(RIAUPOS.CO) - Polri terus berusaha mengurai hubungan Brigjen Prasetijo Utomo (PU) dengan Djoko Tjandra, termasuk adanya dugaan gratifikasi yang diterima mantan Karokorwas PPNS Bareskrim Polri tersebut.
Kadivhumas Polri Irjen Argo Yuwono tidak memerinci detail hubungan keduanya. Hanya, dia menyebutkan bahwa Brigjen PU berkomunikasi langsung dengan buron kasus pengalihan hak tagih utang (cessie) PT Bank Bali itu. ”Iya, komunikasi juga,” katanya kemarin.
Berdasar komunikasi tersebut, indikasi-indikasi penerimaan gratifikasi turut didalami. Saat ini, ujar Argo, PU masih dalam pemeriksaan etik oleh divpropam. Namun, sesuai instruksi Kabareskrim Komjen Listyo Sigit Prabowo, dugaan pelanggaraan pidana juga akan diproses. ”(Pelanggaran) etik dan disiplin sudah ada saksi. Tapi, kalau pidananya beda,” jelas mantan Kabidhumas Polda Metro Jaya itu.
Pertemuan langsung antara PU dan Djoko diduga terjadi dalam penerbangan dari Pontianak menuju Jakarta pada 6 Juni. Dalam pesawat yang disewa Djoko, tercatat empat nama penumpang. Mereka adalah Joko Soegiarto yang diduga merupakan Djoko Tjandra, Prasetijo Utomo, Anita Dewi yang merupakan kuasa hukum Djoko Tjandra, dan seseorang bernama Jhony.
Dari manifest pesawat yang diedarkan akun el diablo, diketahui bahwa Djoko Tjandra menyewa sebuah pesawat dengan tipe King Air 350 bernomor registrasi PK-TWX. Pesawat itu berangkat 6 Juni dari Pontianak menuju ke Halim Perdanakusuma. Dengan begitu ada dugaan bahwa Brigjen Prasetijo Utomo bertatap muka secara langsung dengan Djoko Tjandra. Bahkan, mengantar dari Pontianak menuju ke Jakarta. Namun, Kadivhumas Irjen Argo Yuwono tidak menjelaskan detilnya.
Sebelumnya, Polri menjelaskan terkait red notice yang perlu diperbaharui berkala lima tahun sekali. Dalam pembaharuan itu disebut seharusnya merupakan tugas dari penyidik yang menangani. Dalam hal ini Kejaksaan Agung (Kejagung). Kejagung sempat terkesan kurang cepat dalam memperbaharui red notice.
Ini dianggap sebagai salah satu penyebab mengapa Djoko sulit tertangkap hingga saat ini. Tetapi, pihak Kejagung menegaskan yang namanya red notice tidak ada istilah mencabut. Seperti yang sudah disampaikan Jaksa Agung Sanitiar Burhanuddin tempo hari.

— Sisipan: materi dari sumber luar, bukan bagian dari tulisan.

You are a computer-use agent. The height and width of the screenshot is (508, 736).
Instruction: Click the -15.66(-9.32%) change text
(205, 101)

Kepala Pusat Penerangan Hukum (Kapuspenkum) Kejagung Hari Setiyono memperjelas bahwa red notice itu bukannya perlu diperbarui setiap lima tahun. Dia menjelaskan, seperti yang tertulis dalam Interpol’s Rules of the Processing Data (IRDP) pasal 68 ayat (3). Di situ disebutkan bahwa yang berlaku maksimal lima tahun adalah penyusunan file analisis kejahatan, bukan pemberlakuan red notice itu sendiri.
“Jika ada permintaan konfirmasi masih perlu apa tidak (red notice), mungkin iya. Karena bisa terjadi DPO sudah tertangka atau meninggal tetapi red notice belum dilaporkan untuk dihapus,” jelas Hari, Sabtu (18/7).

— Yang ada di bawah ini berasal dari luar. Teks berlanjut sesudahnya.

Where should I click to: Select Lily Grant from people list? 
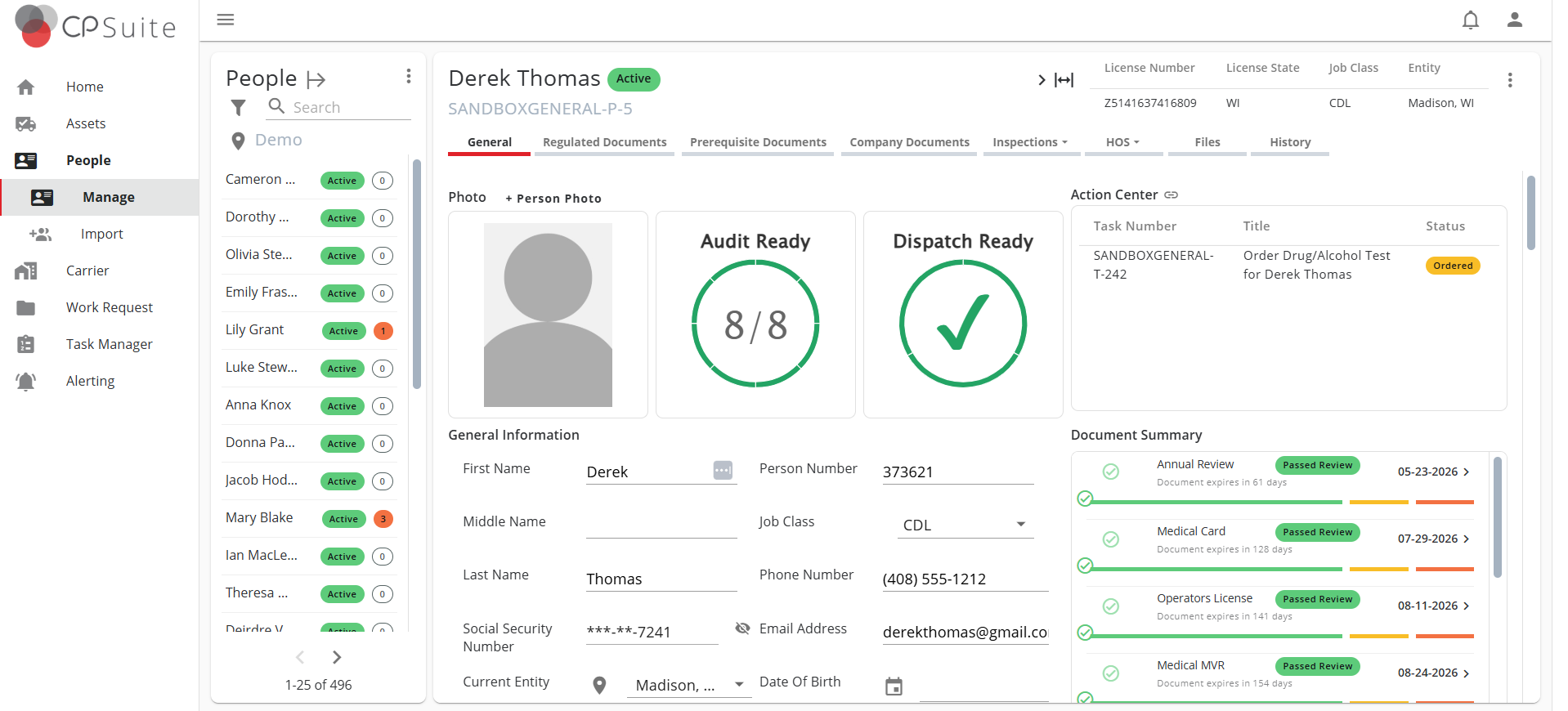[x=255, y=330]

Kemudian, lanjut dia, surat yang disampaikan ke NCB Interpol adalah permintaan bahwa cekal masih berlaku. Dalam surat tersebut, Kejagung menuliskan bahwa red notice berlaku sejak 2009 dan masih diperlukan hingga sekarang. Kejagung juga merujuk pada penjelasan Polri pada 2016 bahwa red notice itu tetap berlaku selama DPO belum tertangkap atau belum dipastikan keberadaannya dalam kondisi meninggal dunia. Jika sudah diketahui, maka Interpol baru boleh mencabut red notice.

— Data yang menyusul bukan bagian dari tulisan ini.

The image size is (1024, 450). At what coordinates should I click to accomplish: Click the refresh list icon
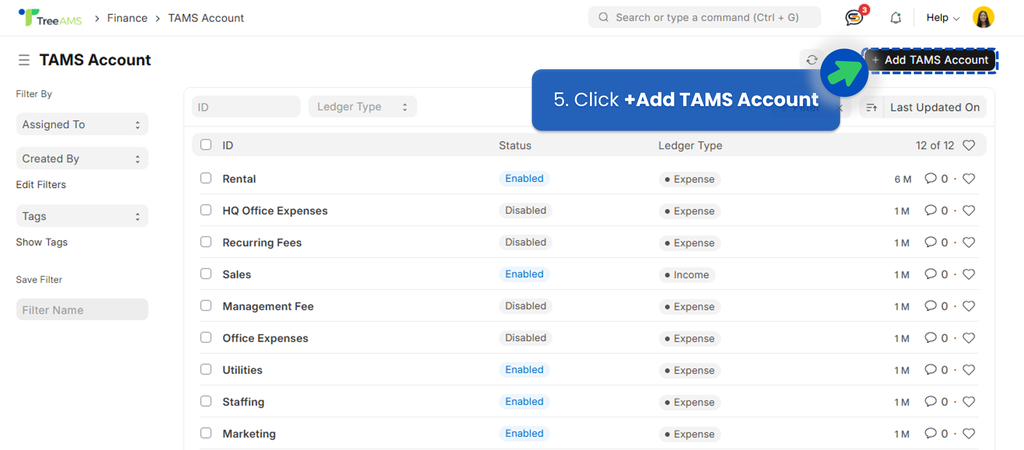pyautogui.click(x=812, y=60)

Selain Djoko, Kejagung juga memiliki sederet nama buronan lain yang belum diketahui keberadaannya. Berangkat dari IRDP tersebut, maka untuk buronan lain pun tidak akan dimintai perpanjangan red notice secara khusus. Namun konteksnya hanya penegasan bahwa mereka masih memerlukan red notice dan cekal itu. Sehingga jangan dicabut terlebih dulu.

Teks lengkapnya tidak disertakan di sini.